Sur le pré artificiel, le silence était tombé. La voix d’Edmond Kirsch tonnait dans le ciel. Les invités étaient allongés sur leur couverture. Langdon brûlait d’impatience.

— Ce soir, retrouvons notre âme d’enfant, poursuivait Kirsch. Regardons les étoiles, ouvrons nos esprits à tous les possibles.

L’assistance était tout ouïe.

— Ce soir, soyons comme ces explorateurs d’antan, ces gens qui ont tout laissé derrière eux pour traverser les océans, ces gens qui ont posé pour la première fois les yeux sur une nouvelle terre, qui sont tombés à genoux en découvrant que le monde était bien plus vaste que ce qu’on leur disait et qui ont vu toutes leurs croyances s’effondrer.
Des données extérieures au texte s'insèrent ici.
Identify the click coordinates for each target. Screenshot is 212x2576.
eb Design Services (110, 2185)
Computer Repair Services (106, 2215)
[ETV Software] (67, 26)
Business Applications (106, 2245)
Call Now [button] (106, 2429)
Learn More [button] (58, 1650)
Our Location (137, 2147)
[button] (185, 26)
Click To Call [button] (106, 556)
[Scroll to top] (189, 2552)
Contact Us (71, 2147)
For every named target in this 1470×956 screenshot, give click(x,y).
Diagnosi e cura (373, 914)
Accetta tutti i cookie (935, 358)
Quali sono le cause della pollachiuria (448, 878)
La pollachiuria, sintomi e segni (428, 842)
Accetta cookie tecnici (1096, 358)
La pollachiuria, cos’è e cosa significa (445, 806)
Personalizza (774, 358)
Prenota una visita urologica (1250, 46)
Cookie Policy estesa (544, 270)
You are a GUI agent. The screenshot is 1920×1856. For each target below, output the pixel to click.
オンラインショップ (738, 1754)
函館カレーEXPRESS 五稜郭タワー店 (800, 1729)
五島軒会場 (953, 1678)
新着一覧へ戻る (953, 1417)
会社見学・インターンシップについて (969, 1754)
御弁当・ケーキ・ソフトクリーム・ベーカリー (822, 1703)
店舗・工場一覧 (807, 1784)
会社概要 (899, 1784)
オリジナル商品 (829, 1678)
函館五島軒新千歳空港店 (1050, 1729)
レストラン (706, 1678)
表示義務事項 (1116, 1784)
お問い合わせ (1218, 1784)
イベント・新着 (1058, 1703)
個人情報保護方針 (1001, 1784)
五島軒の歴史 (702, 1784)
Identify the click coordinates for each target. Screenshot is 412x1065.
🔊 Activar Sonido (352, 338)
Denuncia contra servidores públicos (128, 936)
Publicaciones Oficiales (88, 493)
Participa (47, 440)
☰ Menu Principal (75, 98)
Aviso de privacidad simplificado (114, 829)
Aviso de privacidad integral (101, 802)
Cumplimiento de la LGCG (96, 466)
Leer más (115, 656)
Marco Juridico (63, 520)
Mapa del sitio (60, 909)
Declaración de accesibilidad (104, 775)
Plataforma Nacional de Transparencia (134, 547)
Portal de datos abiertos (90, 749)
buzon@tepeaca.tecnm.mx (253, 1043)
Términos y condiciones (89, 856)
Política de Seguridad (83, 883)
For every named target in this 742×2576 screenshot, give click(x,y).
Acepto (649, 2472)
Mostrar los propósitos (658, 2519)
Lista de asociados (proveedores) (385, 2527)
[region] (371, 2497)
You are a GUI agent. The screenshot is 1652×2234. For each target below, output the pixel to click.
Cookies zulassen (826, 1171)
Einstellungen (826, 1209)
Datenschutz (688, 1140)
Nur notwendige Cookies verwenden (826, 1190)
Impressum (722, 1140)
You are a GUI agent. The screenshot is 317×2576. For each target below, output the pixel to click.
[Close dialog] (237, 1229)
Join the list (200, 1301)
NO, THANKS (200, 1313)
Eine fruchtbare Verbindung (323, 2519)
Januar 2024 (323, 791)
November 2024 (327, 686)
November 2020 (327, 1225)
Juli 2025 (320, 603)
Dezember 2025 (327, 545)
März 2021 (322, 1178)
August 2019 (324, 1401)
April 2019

Et ce soir, c’est à notre tour. C’est notre grand soir !

Ce discours était-il enregistré ou Edmond était-il caché en coulisses ?

— Mes amis, je vous ai réunis pour vivre avec vous un moment historique. Mais, tout d’abord, je veux planter le décor. Comme chaque fois que l’homme a fait une immense découverte, il est essentiel de comprendre dans quel contexte elle a vu le jour.

Le tonnerre gronda au loin. Langdon sentit les basses fréquences émises par les haut-parleurs le traverser.

— Pour nous mettre en condition, nous avons la chance de recevoir un célèbre universitaire de Harvard, spécialiste des symboles, de l’histoire des religions et des arts. Il est aussi l’un de mes amis très chers. Mesdames et messieurs, veuillez accueillir comme il se doit le professeur Robert Langdon.

Langdon se redressa tandis que la foule applaudissait. Les étoiles au-dessus de sa tête disparurent pour laisser place à une grande salle de conférences bondée. Sur scène, Langdon allait et venait dans son inséparable veste de tweed, captivant son public.

Voilà donc la surprise que me réservait Edmond ?

— Les premiers hommes, disait le Langdon sur scène, avaient une vision surnaturelle de leur univers, en particulier quand il s’agissait de phénomènes qu’ils ne pouvaient comprendre. Pour interpréter ces mystères, ils ont créé un vaste panthéon de dieux et de déesses, afin d’expliquer l’inexplicable : le tonnerre, les marées, les tremblements de terre, les volcans, la stérilité, les maladies, et même l’amour.

Langdon se regardait, bouche bée.

— Pour les Grecs de l’Antiquité, le marnage des océans était attribué au changement d’humeur de Poséidon.

Dans le ciel, l’image de Langdon disparut, mais sa voix continuait à se faire entendre.

Des images de mers démontées le remplacèrent, faisant trembler toute la salle. Les vagues déferlantes se muèrent en congères battues par le blizzard. Dans le pré, le vent forcit. Un vent glacial.

— L’arrivée de l’hiver, poursuivait Langdon dans le ciel, était causée par la tristesse du monde suite à l’enlèvement tous les ans de Perséphone par Hadès l’emportant aux enfers.